English actor (1862–1938)

Harry Reeves-Smith (17 May 1862 – 29 January 1938) was an English born stage actor who achieved success in Broadway productions at the turn of the twentieth century. His father was G. Reeves-Smith, a manager of the Brighton Aquarium. Harry made his first appearance on stage in 1878 at Halifax in Jane Shore. He went to the U.S. in 1887 and toured with John Sleeper Clarke.

In the U.S. Reeves-Smith toured with actresses Henrietta Crosman and Grace George. He is mainly remembered for appearing in several hit plays.
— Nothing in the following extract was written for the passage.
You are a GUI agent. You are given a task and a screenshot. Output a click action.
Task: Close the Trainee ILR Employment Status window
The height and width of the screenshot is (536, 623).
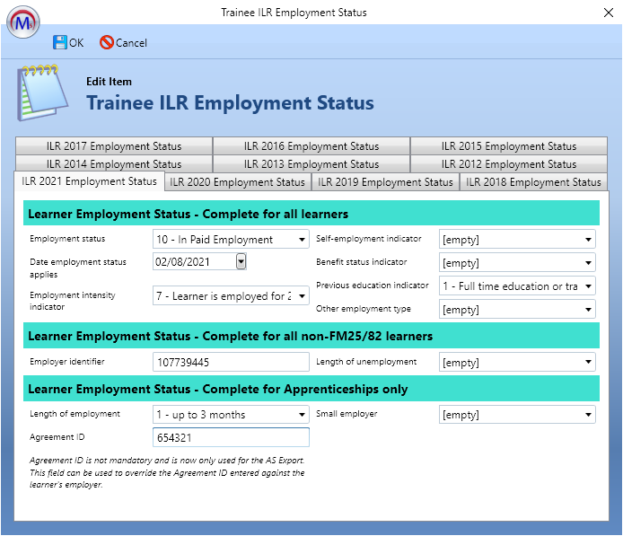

Ethel Barrymore became a stage star in Clyde Fitch's Captain Jinks of the Horse Marines (1901) but Reeves-Smith's character Robert Jinks is the title of the play. In 1903 he starred in another play written by Fitch at the Comedy Theatre in London's West End; the role of Edward Warden in The Climbers. In 1910 he appeared in another play with Barrymore, Mid-Channel, about a feuding couple. In 1912 he was opposite Laurette Taylor in her huge success Peg o' My Heart. In The Unchastened Woman (1915) the star was Emily Stevens. His last Broadway part was as Johan Strauss in The Great Waltz in 1935, at the age of 73.

==Films==
Reeves-Smith appeared in only three motion pictures, two silents and one sound. His last was The Return of Sherlock Holmes (1929) with Clive Brook, which holds the distinction of being the first Sherlock Holmes film to be shot in sound and Reeves-Smith the first Dr. Watson in a sound film.

Reeves-Smith retired to his native England but soon after died of a heart attack at Ewell, Surrey on 29 January 1938.